If one objective of abolishing the anti-steering rule is to bring a tangible benefit to app developers, then an industry regulator must supervise the market to prevent this kind of evasion, while still allowing Apple and Google the flexibility to improve the service they offer to consumers and app developers through their control of the operating system and the app markets.

Farhad Manjoo concludes his analysis of the Apple “tax” with a call for legislative action if the courts fail to “police” Apple’s monopoly power. But the courts cannot effectively act as an ongoing constraint on Apple’s power. Neither the courts nor the generalist law enforcers at the antitrust agencies are equipped to play this role. They have too few staff, little industry expertise, and no authority to write and enforce rules to protect the public.

Congress will have to do the job. It should consider legislation to set up a new digital regulatory agency or authorize an existing one to oversee mobile app infrastructure. The goal of such an entity would be to serve the public good and protect consumers, app developers, and competitors.

This agency should also be given authority to regulate the conflict of interest between Apple’s role as platform manager and its role as competitor in the app marketplace itself. This issue is part of the European Union’s charges against Apple in connection with its treatment of
Spotify, which competes with Apple Music. The new mobile infrastructure agency should have authority to write rules to manage this conflict, enforce them on an ongoing basis, and update them as market and technological conditions evolve.

The new law must respond to the possibility that a regulatory structure like this would inhibit innovation. It could do this by explicitly requiring the agency to promote technological and business process innovation, perhaps, by forbearing from regulation while industry players try out new features and quality improvements.

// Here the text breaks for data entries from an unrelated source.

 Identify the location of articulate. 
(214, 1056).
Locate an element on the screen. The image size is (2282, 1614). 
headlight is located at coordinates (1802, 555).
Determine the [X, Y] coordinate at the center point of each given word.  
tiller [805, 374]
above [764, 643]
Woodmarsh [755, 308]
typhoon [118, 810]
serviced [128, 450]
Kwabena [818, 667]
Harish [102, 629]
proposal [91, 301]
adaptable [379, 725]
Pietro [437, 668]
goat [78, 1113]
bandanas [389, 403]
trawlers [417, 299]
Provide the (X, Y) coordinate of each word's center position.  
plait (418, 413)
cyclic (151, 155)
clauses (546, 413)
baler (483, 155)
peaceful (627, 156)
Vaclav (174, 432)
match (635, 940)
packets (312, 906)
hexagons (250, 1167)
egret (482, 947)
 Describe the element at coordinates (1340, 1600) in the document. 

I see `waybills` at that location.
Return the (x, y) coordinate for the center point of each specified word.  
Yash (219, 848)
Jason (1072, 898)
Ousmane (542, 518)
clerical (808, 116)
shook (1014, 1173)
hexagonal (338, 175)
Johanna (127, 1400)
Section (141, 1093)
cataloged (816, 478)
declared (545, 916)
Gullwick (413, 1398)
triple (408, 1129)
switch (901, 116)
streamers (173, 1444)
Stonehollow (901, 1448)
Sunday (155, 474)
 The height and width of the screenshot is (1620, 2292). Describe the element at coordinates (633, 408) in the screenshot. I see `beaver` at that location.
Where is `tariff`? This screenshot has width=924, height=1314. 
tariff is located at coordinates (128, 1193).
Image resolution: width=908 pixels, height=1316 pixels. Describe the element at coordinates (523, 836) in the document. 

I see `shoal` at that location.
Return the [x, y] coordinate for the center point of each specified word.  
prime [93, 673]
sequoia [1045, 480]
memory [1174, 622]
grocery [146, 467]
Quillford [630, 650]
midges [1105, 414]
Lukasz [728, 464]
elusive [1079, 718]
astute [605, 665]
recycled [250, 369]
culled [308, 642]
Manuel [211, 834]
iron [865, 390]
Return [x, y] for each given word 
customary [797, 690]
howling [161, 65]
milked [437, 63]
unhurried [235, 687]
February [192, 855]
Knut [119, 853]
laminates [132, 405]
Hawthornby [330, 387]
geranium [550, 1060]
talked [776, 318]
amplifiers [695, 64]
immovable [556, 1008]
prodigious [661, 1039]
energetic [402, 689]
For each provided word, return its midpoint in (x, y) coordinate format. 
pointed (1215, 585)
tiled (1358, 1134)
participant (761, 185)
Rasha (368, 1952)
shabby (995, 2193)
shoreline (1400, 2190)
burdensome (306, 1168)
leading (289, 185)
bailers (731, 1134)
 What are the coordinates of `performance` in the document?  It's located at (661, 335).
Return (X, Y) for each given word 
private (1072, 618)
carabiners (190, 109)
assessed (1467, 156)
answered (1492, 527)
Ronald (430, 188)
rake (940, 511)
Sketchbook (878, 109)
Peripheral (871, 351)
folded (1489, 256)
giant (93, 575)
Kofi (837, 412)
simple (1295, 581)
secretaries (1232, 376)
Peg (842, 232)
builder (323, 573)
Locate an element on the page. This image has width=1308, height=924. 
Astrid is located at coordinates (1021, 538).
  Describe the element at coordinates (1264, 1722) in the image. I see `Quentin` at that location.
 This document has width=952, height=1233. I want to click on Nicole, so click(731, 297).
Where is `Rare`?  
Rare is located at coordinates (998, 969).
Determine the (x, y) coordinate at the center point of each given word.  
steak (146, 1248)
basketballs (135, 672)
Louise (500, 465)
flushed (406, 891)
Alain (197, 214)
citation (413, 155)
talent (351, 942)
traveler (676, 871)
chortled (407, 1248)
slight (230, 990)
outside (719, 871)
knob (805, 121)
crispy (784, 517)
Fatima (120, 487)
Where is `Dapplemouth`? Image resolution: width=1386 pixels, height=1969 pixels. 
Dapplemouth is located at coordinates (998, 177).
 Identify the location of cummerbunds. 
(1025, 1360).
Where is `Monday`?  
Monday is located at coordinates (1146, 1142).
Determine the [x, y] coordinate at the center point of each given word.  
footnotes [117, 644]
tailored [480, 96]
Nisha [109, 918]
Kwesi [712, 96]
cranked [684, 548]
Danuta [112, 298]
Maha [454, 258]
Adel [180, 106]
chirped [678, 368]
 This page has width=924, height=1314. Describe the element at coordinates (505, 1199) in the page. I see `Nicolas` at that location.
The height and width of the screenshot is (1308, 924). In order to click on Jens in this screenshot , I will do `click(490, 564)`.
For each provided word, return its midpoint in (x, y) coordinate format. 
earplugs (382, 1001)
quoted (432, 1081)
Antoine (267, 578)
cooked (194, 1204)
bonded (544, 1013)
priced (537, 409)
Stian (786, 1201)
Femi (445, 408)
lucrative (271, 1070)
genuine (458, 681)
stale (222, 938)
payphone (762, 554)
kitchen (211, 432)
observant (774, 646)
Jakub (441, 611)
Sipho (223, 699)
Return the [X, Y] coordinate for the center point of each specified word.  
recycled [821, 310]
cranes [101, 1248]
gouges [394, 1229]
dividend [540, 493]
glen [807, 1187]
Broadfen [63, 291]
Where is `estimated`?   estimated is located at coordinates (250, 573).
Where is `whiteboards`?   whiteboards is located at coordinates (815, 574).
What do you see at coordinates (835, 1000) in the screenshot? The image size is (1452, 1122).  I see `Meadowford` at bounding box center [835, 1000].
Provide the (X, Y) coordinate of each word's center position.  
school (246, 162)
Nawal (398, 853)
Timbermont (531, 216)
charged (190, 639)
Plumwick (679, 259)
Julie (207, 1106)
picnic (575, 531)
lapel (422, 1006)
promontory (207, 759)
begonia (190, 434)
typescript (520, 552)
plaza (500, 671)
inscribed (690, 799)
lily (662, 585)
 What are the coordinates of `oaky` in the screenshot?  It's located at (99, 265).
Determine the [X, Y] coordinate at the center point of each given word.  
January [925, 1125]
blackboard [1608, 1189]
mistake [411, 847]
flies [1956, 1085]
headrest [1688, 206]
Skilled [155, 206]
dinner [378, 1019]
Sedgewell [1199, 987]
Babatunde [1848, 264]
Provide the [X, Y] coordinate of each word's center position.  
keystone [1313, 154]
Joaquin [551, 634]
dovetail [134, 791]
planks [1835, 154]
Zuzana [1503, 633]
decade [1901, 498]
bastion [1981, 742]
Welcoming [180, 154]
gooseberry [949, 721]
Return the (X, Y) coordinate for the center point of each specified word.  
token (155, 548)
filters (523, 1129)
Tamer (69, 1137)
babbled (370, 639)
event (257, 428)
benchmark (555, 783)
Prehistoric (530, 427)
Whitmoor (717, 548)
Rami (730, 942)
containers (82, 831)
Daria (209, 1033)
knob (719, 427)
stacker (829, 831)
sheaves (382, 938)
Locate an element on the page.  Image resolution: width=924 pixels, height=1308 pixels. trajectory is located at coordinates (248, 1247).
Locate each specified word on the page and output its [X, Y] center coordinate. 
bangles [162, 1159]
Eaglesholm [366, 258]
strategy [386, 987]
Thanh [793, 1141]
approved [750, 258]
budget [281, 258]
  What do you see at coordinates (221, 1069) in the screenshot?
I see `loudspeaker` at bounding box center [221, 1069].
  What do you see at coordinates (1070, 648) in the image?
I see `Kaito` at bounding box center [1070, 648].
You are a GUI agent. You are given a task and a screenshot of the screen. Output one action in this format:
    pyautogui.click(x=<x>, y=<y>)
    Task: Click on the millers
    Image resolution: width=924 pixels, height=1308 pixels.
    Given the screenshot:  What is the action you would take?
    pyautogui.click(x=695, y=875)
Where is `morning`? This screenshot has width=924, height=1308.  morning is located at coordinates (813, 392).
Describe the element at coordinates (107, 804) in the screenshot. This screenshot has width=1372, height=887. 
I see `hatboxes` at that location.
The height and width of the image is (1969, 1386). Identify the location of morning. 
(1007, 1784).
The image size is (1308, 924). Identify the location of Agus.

The new law must also respond to the possibility that such an agency would serve the interests of the regulated industry rather than the public. Several legislative measures are possible to prevent this regulatory capture. Attracting and retaining qualified people with the expertise to regulate the industry means that agency salaries and incentives must be competitive with industry standards. Revolving-door restrictions must be put in place to keep the judgment of the agency focused on the public interest. Perhaps, the agency should be led by a career government official who would have a long-term interest in effective management of the agency rather than be directed by temporary political appointees looking for their next position.

The Epic-Apple case reveals the monopolization of the mobile app infrastructure. But the remedies to this problem are beyond the resources of antitrust law. Congress needs to step in with a regulatory solution.


Apple is a general, unrestricted donor to the Brookings Institution. The findings, interpretations and conclusions in this piece are solely those of the authors and not influenced by any donation.